Reproduce the material below word for word, starting at the line that contains "The height and" and continuing through the last line of the material.
┏━━
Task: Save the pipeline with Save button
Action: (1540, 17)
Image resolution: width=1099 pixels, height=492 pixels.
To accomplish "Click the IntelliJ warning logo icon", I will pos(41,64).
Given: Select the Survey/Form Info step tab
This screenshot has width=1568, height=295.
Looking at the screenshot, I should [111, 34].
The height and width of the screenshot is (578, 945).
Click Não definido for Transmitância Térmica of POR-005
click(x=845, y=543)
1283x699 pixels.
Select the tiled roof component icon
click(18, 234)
┗━━
**Full solution:**
The height and width of the screenshot is (578, 945).
Click Não definido for Transmitância Térmica of POR-005
click(x=845, y=543)
1283x699 pixels.
Select the tiled roof component icon
click(18, 234)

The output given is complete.